While reading formulas and readability levels are useful tools, we sometimes need to lay down the tools and ignore the science of them in favor of the art of knowing the needs of specific students. By all means, push your capable, successful readers to higher-level books when they need to be pushed. But also know when it’s less about pushing students—particularly those who are struggling or reluctant readers—to higher-level books than allowing them to read in order to find success and joy. In other words, manage your students’ independent reading practice—but not too rigidly.
Time spent “just” reading
In our recent book Literacy Reframed, my coauthors and I advise educators to “divide discussions about reading into a few distinctly different categories—reading to students, having students read independently, and reading with students (instructional reading)…[because] different rules govern what constitutes success within each category.” We add that “wide independent reading holds significant, overlooked, and undervalued potential,” yet convincing some people of the importance of regular independent reading time is still a challenge. “How could we possibly allocate so much time to the students just reading?,” these critics ask. Some would prefer that all reading time be reserved for whole-group reading of a common text, with any additional time spent on reading strategies and the lessons of the curriculum.
In fact, one middle-school teacher recently wrote about how he resented the use of school time for Accelerated Reader. He called for this time to be cut from the school day, in order to allow more time for “grappling with complicated narrative structures, idiosyncratic narrative perspectives, enigmatic plots, and multi-faceted characters.” While these elements all have a time and a place—grade-level reading instruction clearly must occur—I contend that students, particularly those who are struggling or reluctant, also need to be able to experience reading as a fluent and pleasurable activity, lest they never find a love of books and reading.

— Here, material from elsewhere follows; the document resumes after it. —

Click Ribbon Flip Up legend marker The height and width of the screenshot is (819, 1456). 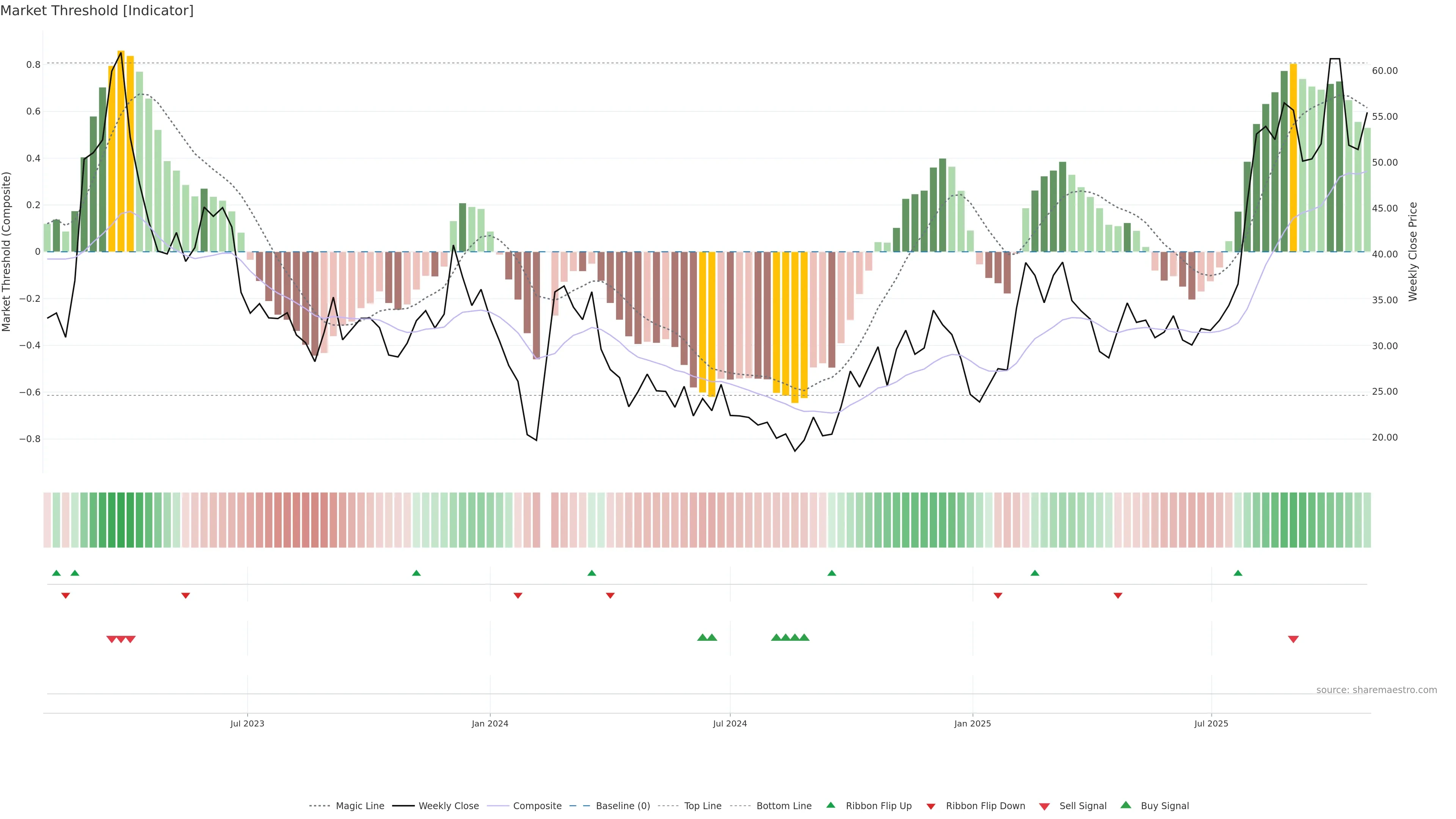830,805
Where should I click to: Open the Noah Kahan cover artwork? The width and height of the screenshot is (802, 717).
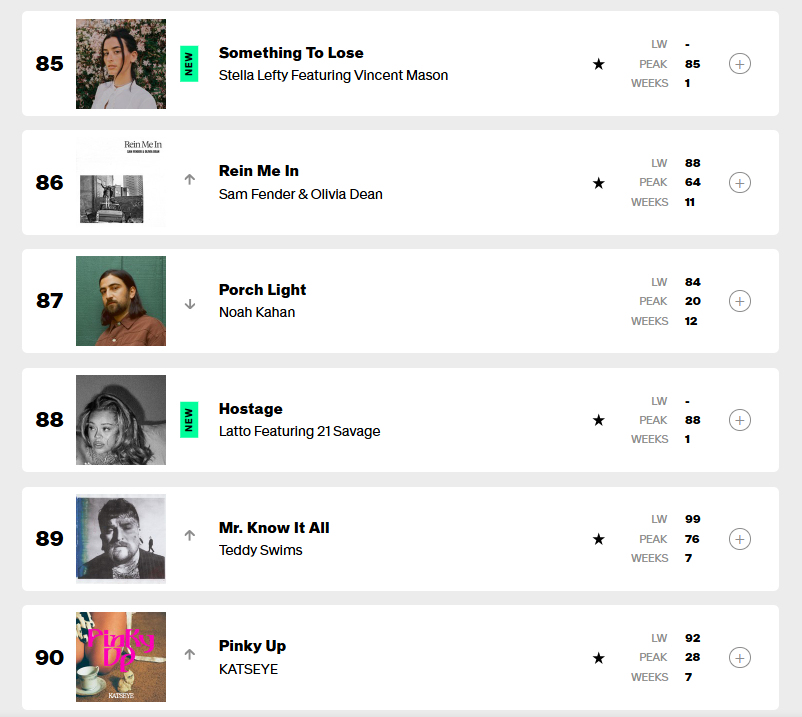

Willingham (2015) remarks that “setting aside class time for silent pleasure reading seems to [him] the best way to engage a student who has no interest in reading,” because “it offers the gentlest pressure that’s still likely to work.” As an educator, I’ve experienced few, if any, instances where whole-class reading experiences turned non-readers into readers. But I can think of many occasions—including those I’ve discussed in this blog—where independent reading experiences have accomplished this.
Fogarty, R., Kerns, G., and Pete, B. (2020). Literacy reframed: How a focus on decoding, vocabulary, and background knowledge improves reading comprehension. Bloomington, IN: Solution Tree.
Willingham, D. (2015). For the love of reading: Engaging students in a lifelong pursuit. American Educator, 39(1), 4–13, 42.